* [PROBLEM TO WORK ON]
Go through the material underneath and show every line where the string "agent" occurs.

——

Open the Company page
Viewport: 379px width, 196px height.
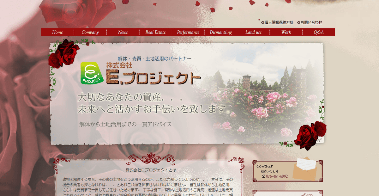(x=90, y=32)
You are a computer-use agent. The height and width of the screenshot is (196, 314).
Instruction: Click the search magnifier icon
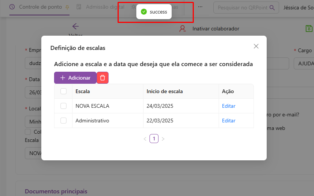point(272,7)
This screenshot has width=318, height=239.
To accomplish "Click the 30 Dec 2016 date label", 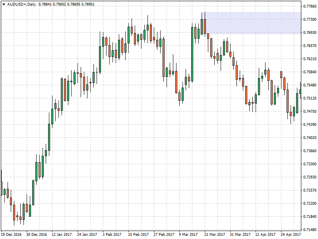I will pos(37,235).
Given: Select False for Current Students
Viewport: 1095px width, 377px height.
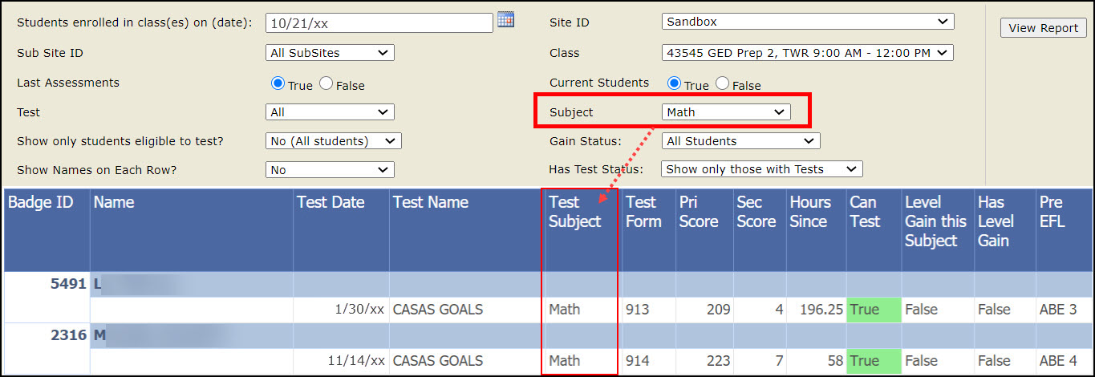Looking at the screenshot, I should pyautogui.click(x=722, y=83).
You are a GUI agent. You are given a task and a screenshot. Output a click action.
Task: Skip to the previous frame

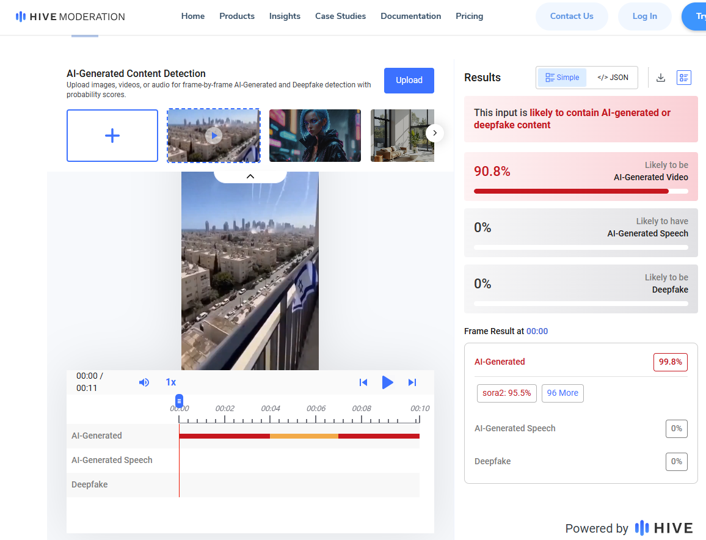pos(363,382)
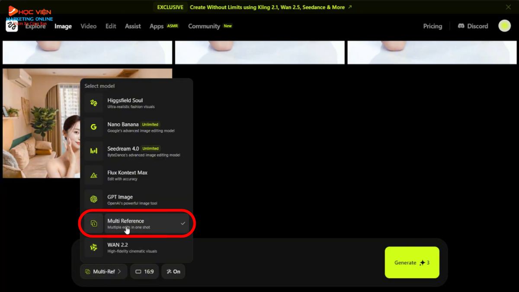Switch to the Video tab
Screen dimensions: 519x292
[88, 26]
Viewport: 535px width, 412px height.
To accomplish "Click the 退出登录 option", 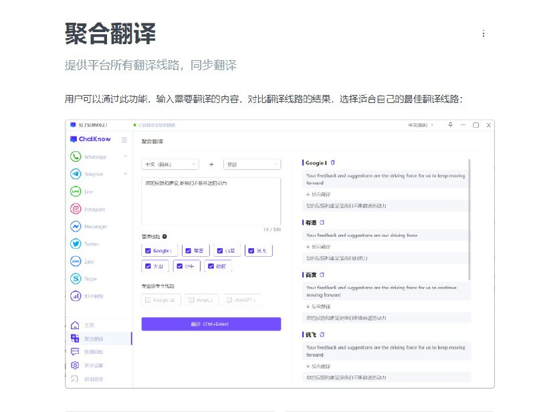I will tap(94, 379).
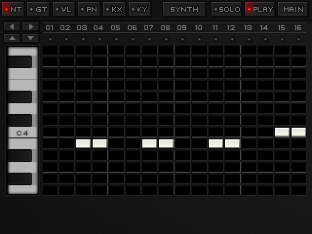Toggle PLAY on or off
The image size is (312, 234).
(260, 9)
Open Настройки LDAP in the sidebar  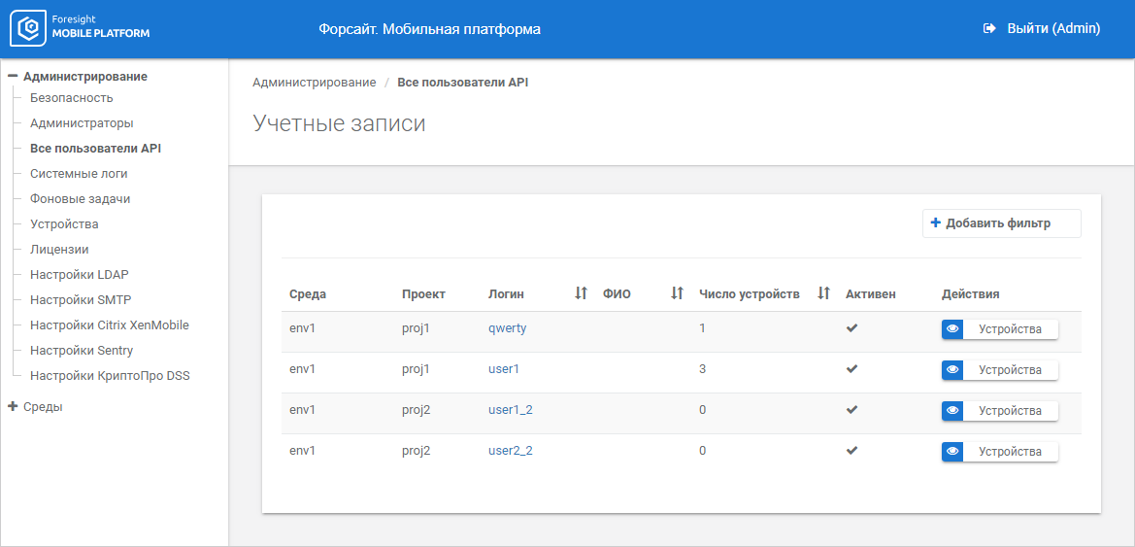80,275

——

* [EXERCISE SOLUTION]
You are a computer-use agent. The height and width of the screenshot is (196, 314).
You are a GUI agent. You are given a task and a screenshot. Output a click action.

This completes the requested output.